Additional information

Any additional information, configuration or data that might be necessary
to reproduce the issue.

Your traceback seems to indicate the error occurs outside of the callback

@dime10 I told @isaacdevlugt to create an issue so that I can narrow it down for him. This is not urgent.

Thanks @dime10! Yes there's a bit of context missing ๐Ÿ˜…

Note that the following does work (assuming you know in advance how many terms the Hamiltonian has):

data, shape = jax.tree_util.tree_flatten(H)

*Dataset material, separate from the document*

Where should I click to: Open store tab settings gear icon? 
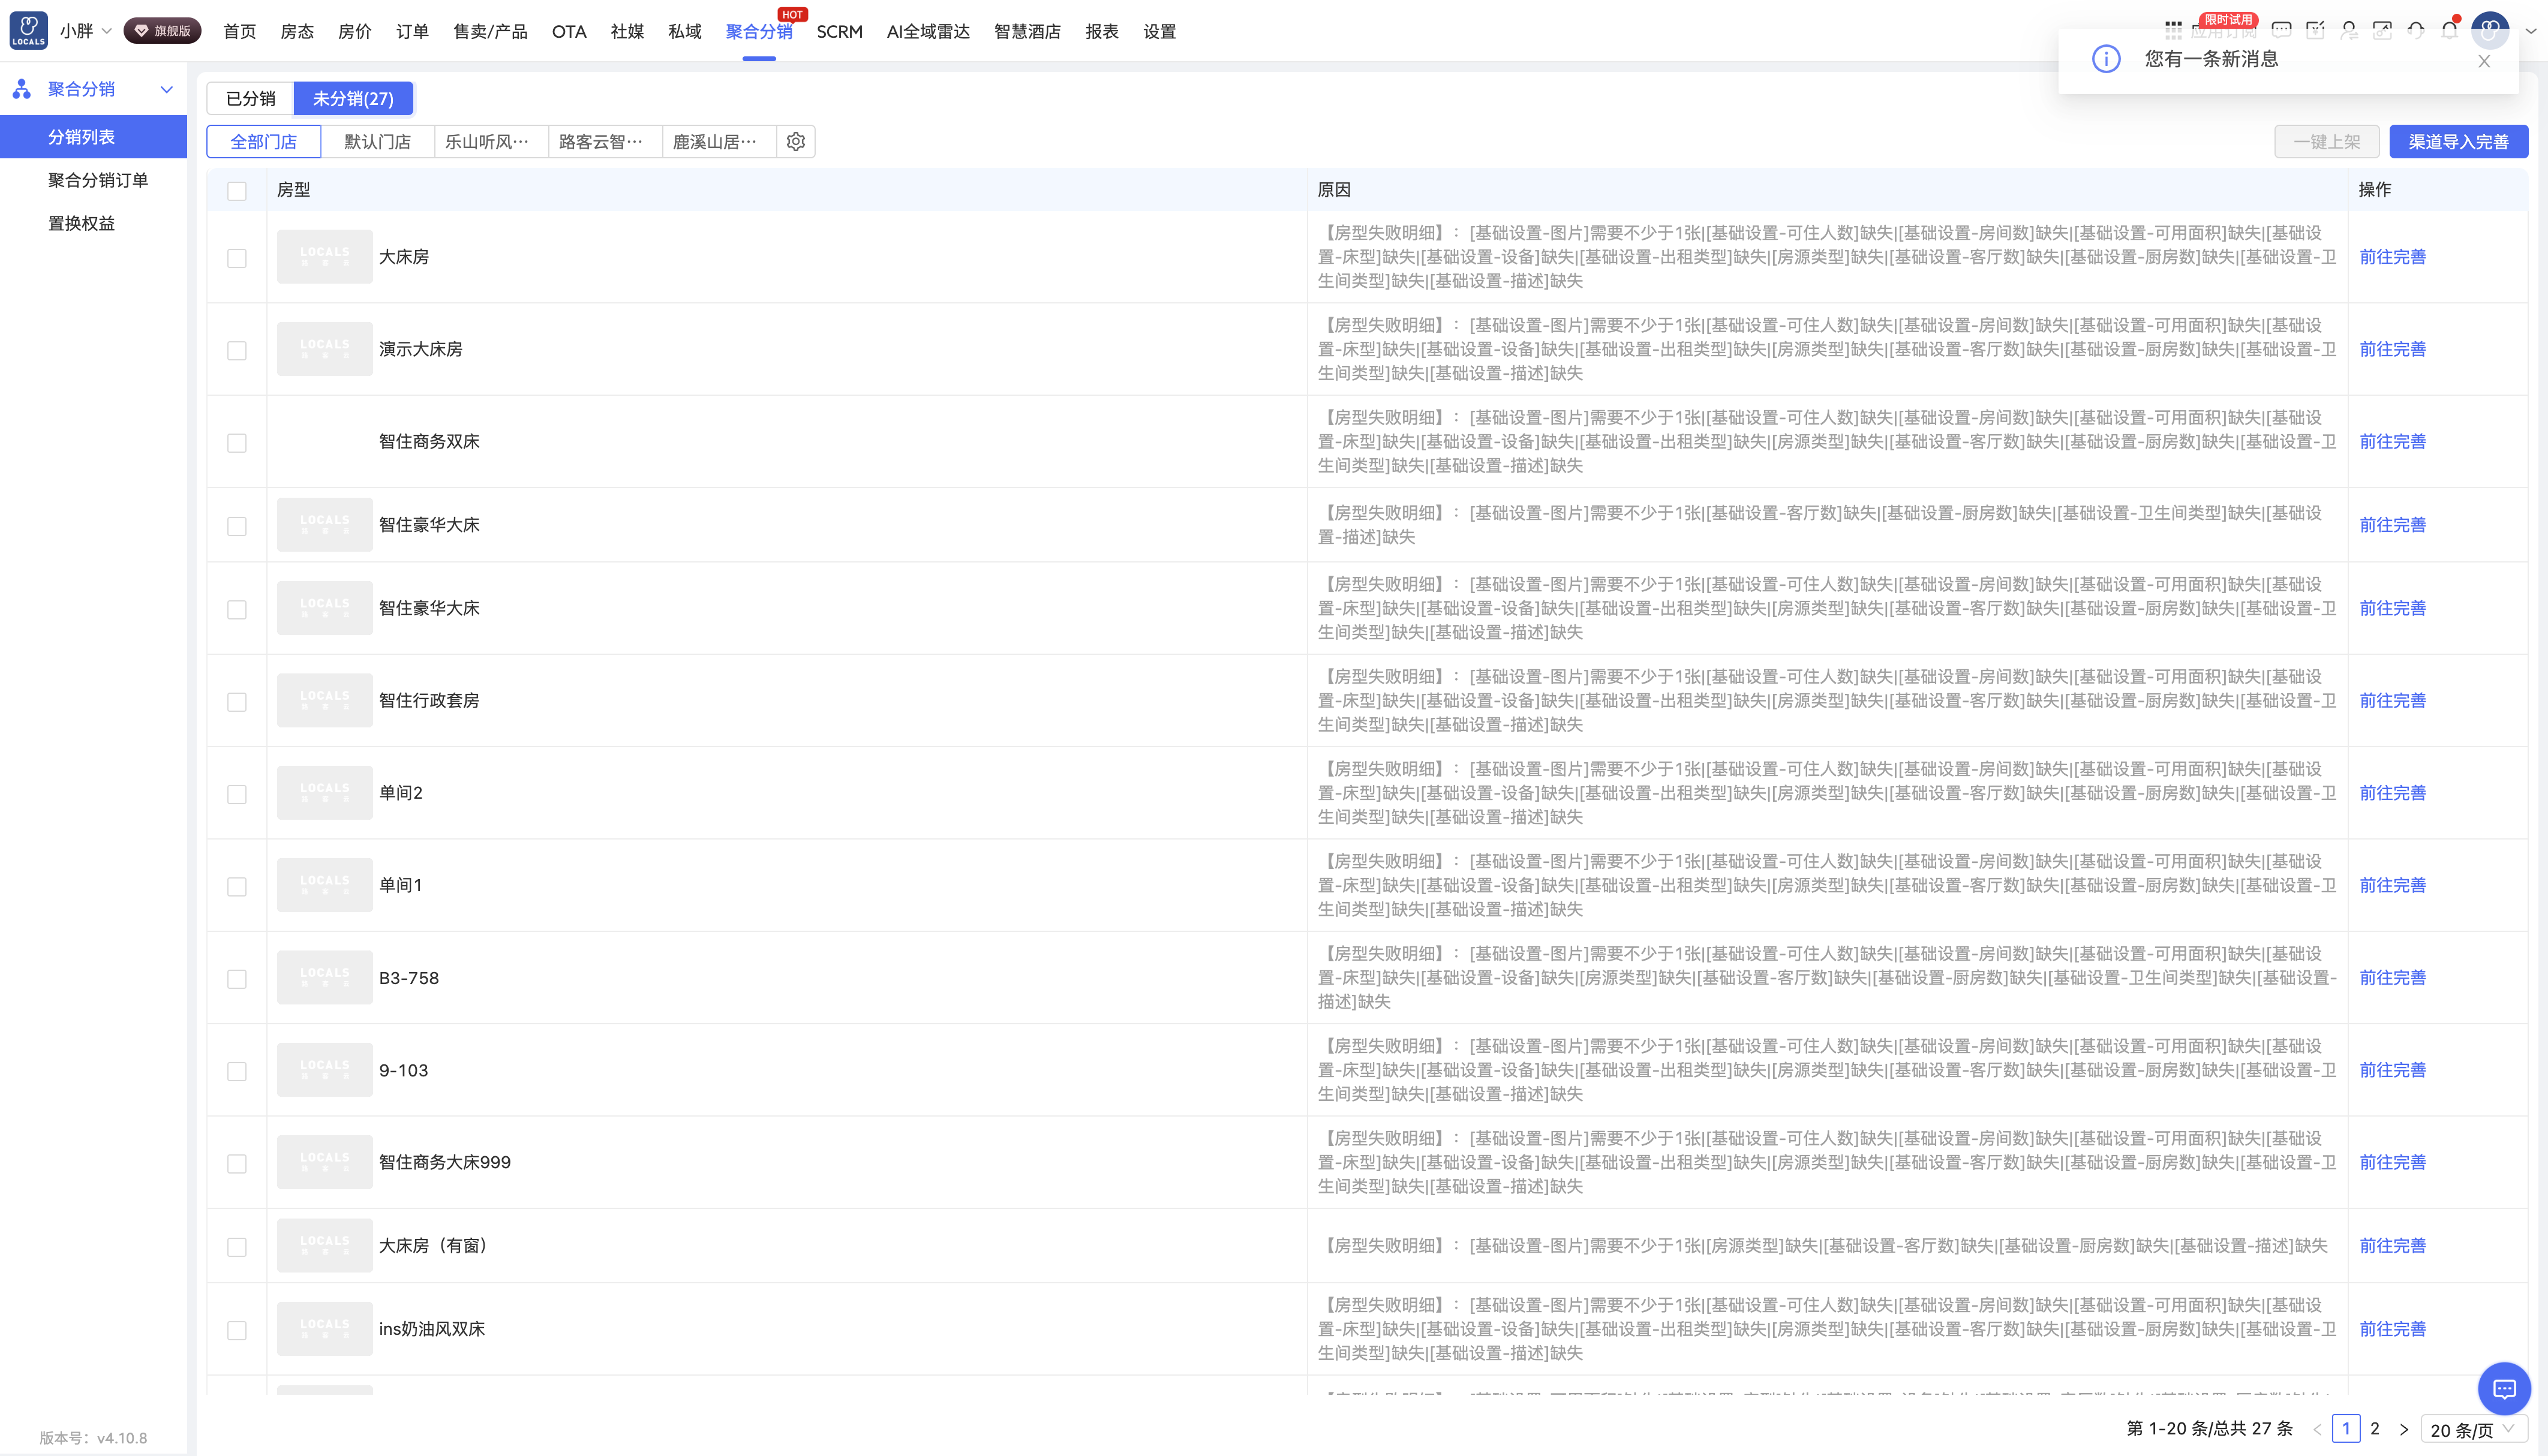pos(796,142)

def get_hamiltonian(coordinates):
    molecule = qml.qchem.Molecule(["H", "H"], coordinates)
    H, qubits = qml.qchem.molecular_hamiltonian(molecule)
    return H

@qml.qjit
def f(coordinates):
    return catalyst.pure_callback(get_hamiltonian, result_type=[jax.ShapeDtypeStruct([], dtype=float)] * 15)(coordinates)
>>> f(coordinates)
[Array(9.7983828, dtype=float64),
 Array(0.3060033, dtype=float64),
 Array(0.3060033, dtype=float64),
 Array(0.19345955, dtype=float64),
 Array(-0.74817268, dtype=float64),
 Array(0.15271652, dtype=float64),
 Array(0.19164807, dtype=float64),
 Array(0.03893155, dtype=float64),
 Array(-0.03893155, dtype=float64),
 Array(-0.03893155, dtype=float64),
 Array(0.03893155, dtype=float64),
 Array(-0.74817268, dtype=float64),
 Array(0.19164807, dtype=float64),
 Array(0.15271652, dtype=float64),
 Array(0.20376722, dtype=float64)]

However, attempting to include the pytree struct of the Hamiltonian in the result_type leads to a failure in Catalyst validation.

@isaacdevlugt something to note here: the underlying solution is that we should ensure that qml.qchem.molecule and qml.qchem.molecular_hamiltonian should be jax.jit compatible end-to-end -- there is no need for them to try and convert JAX arrays to NumPy arrays. This should negate the need to try and use a callback.

@josh146 agreed that molecule and molecular_hamiltonian could be jit-compatible!